An assignment that I've just now completed requires me to create a set of scripts that can configure random Ubuntu machines as nodes in an MPI computing cluster. This has all been done and the nodes can communicate with one another properly. However, I would now like to demonstrate the efficiency of said MPI cluster by throwing a parallel program at it. I'm just looking for a straight brute force calculation that can divide up work among the number of processes (=nodes) available: if one node takes 10 seconds to run the program, 4 nodes should only take about 2.5.
With that in mind I looked for a prime calculation programs written in C. For any purists, the program is not actually part of my assignment as the course I'm taking is purely systems management.
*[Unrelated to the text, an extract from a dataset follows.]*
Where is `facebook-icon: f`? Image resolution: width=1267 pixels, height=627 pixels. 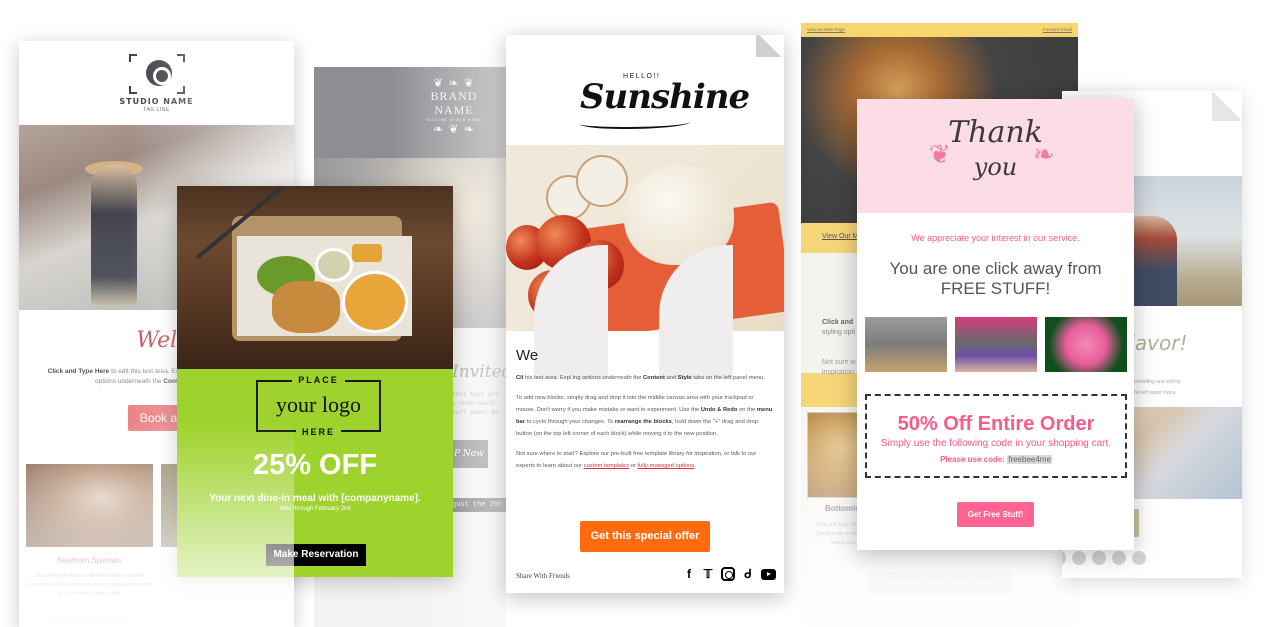
facebook-icon: f is located at coordinates (689, 574).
I just need anything that will show that my cluster is working. I have some programming experience but little in C and none with MPI. I've found quite a few sample programs but none of those seem to actually run in parallel. They do distribute all the steps among my nodes so if one node has a faster processor the overall time will go down, but adding additional nodes does nothing to speed up the calculation.
Am I doing something wrong? Are the programs that I've found simply not parallel? Do I need to learn C programming for MPI to write my own program? Are there any other parallel MPI programs that I can use to demonstrate my cluster at work?
EDIT
Thanks to the answers below I've managed to get several MPI scripts working, among which the sum of the first N natural numbers (which isn't very useful as it runs into data type limits), the counting and generating of prime numbers and the Monte Carlo calculation of Pi. Interestingly only the prime number programs realise a (sometimes dramatic) performance gain with multiple nodes/processes.
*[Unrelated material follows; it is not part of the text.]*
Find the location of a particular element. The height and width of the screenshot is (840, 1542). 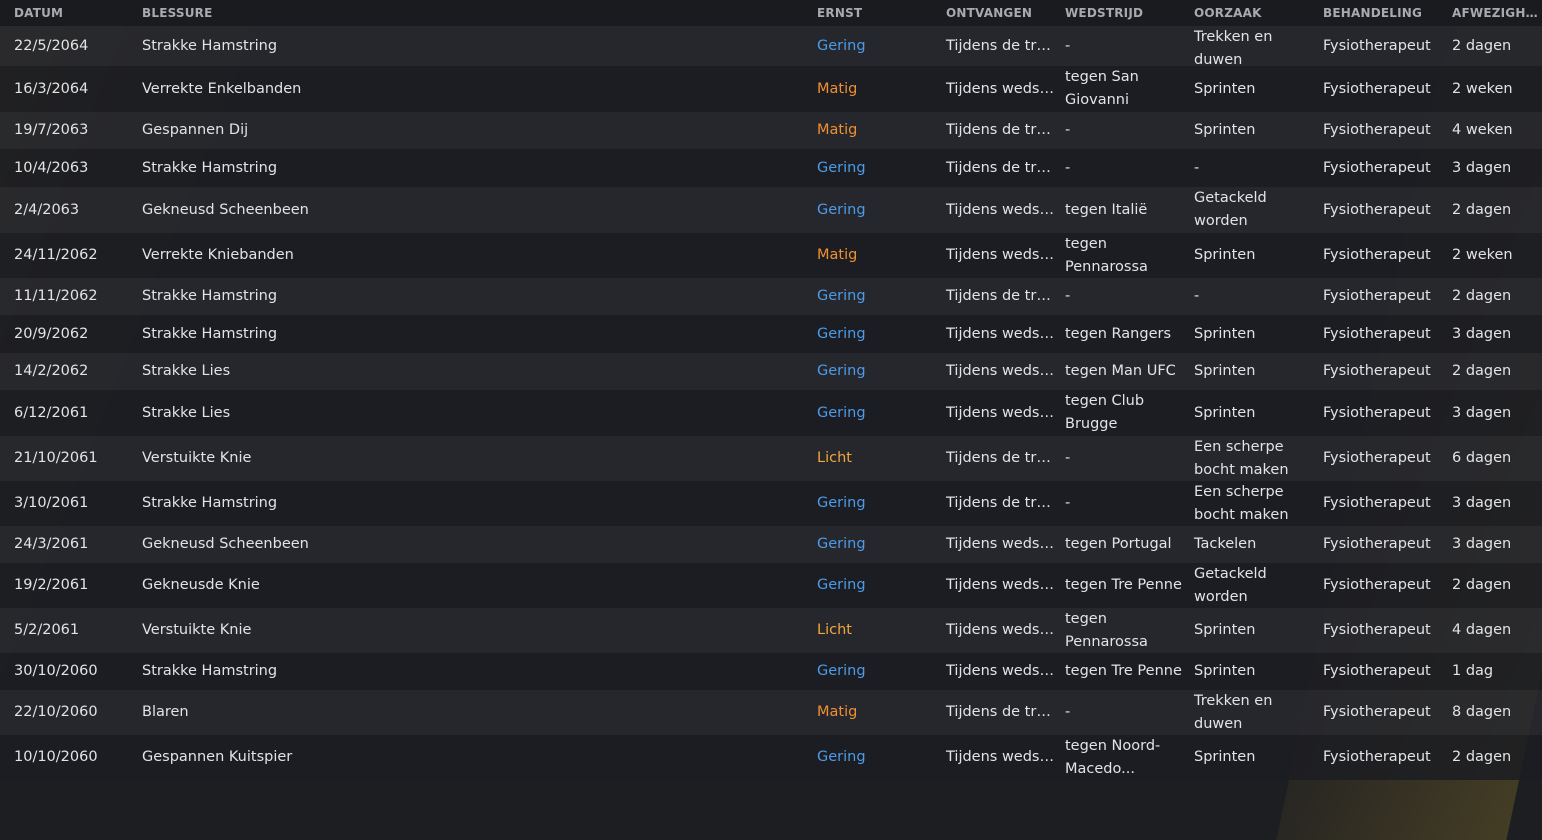

cell-wedstrijd: tegen Pennarossa is located at coordinates (1106, 630).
The issue that caused most of my initial problems with getting scripts working was rather obscure and apparently due to issues with hosts files on the nodes. Running mpiexec with the -disable-hostname-propagation
parameter solved this problem, which may manifest itself in a variety of ways: MPI(R) barrier errors, TCP connect errors and other generic connection failures. I believe it may be necessary for all nodes in the cluster to know one another by hostname, which is not really an issue in classic Beowulf clusters that have DHCP/DNS running on the server node.